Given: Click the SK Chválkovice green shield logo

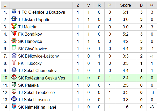Looking at the screenshot, I should point(14,48).
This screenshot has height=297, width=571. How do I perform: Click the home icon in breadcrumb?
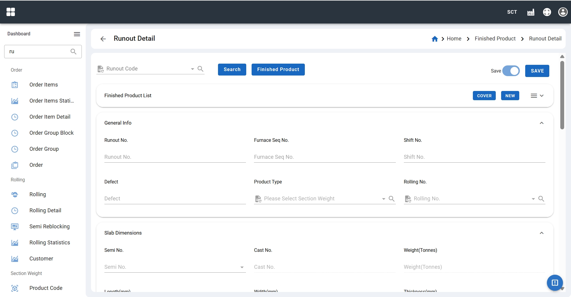coord(434,39)
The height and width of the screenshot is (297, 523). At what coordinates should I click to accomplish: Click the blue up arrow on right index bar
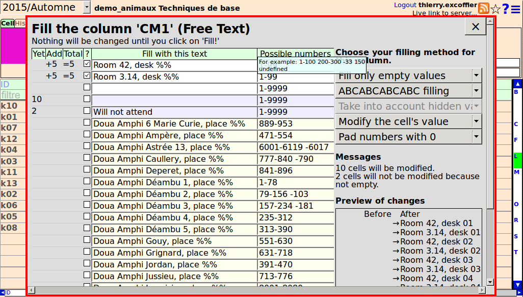(517, 84)
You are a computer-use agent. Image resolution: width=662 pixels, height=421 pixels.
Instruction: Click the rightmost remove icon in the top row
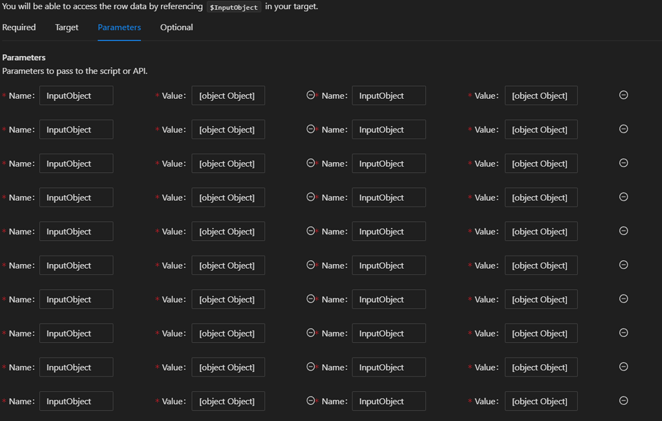click(623, 95)
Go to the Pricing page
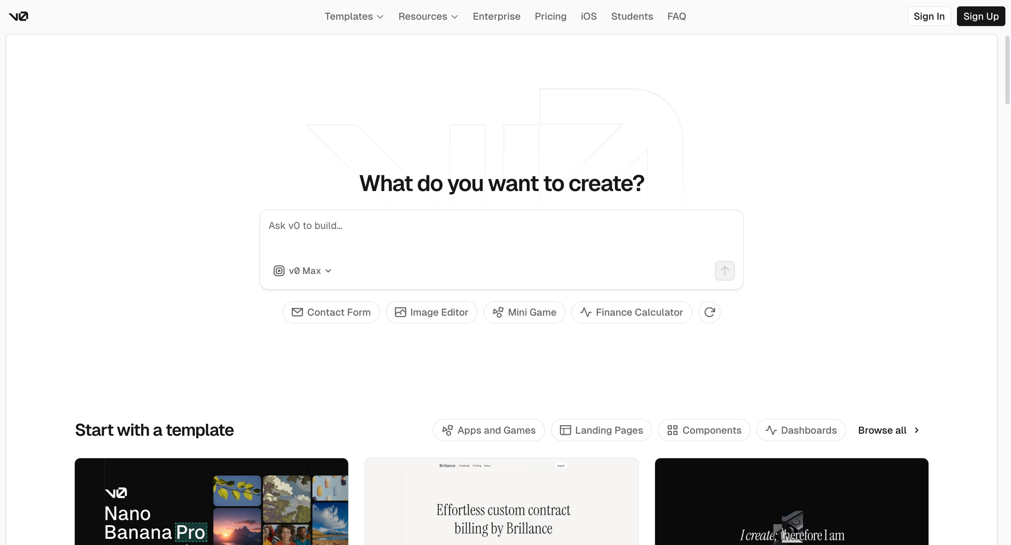 pyautogui.click(x=550, y=16)
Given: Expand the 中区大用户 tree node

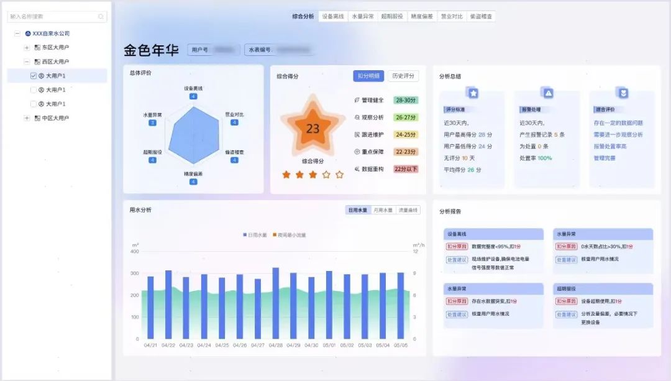Looking at the screenshot, I should point(27,118).
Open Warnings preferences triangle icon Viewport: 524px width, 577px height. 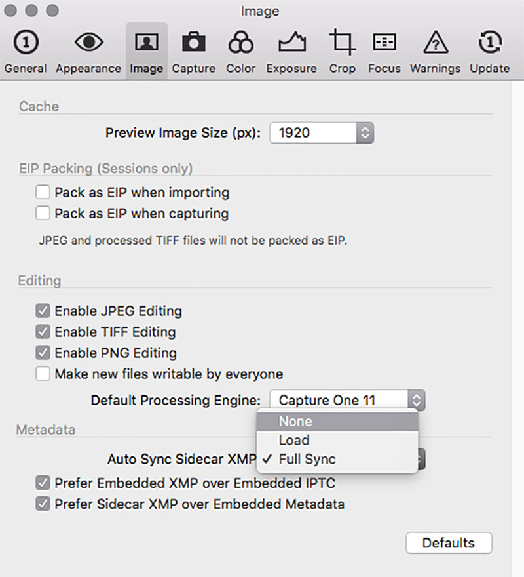coord(436,43)
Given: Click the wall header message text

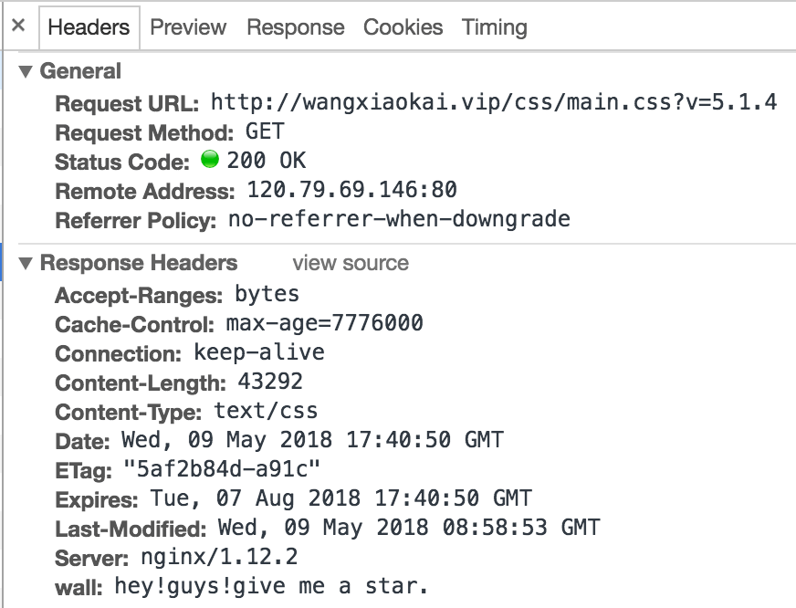Looking at the screenshot, I should 271,586.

_ _ _

**Problem statement**
Without the pictures, please reproduce each line of the listing above exactly, from the first one through the line bearing "You are a computer-use".

**Output for this exercise**
Given: Click the SK Chválkovice green shield logo

Looking at the screenshot, I should point(14,48).
This screenshot has height=297, width=571. How do I perform: Click the home icon in breadcrumb?
coord(434,39)
The height and width of the screenshot is (297, 523). At what coordinates should I click to accomplish: Click the blue up arrow on right index bar
(517, 84)
You are a computer-use agent. Image resolution: width=662 pixels, height=421 pixels.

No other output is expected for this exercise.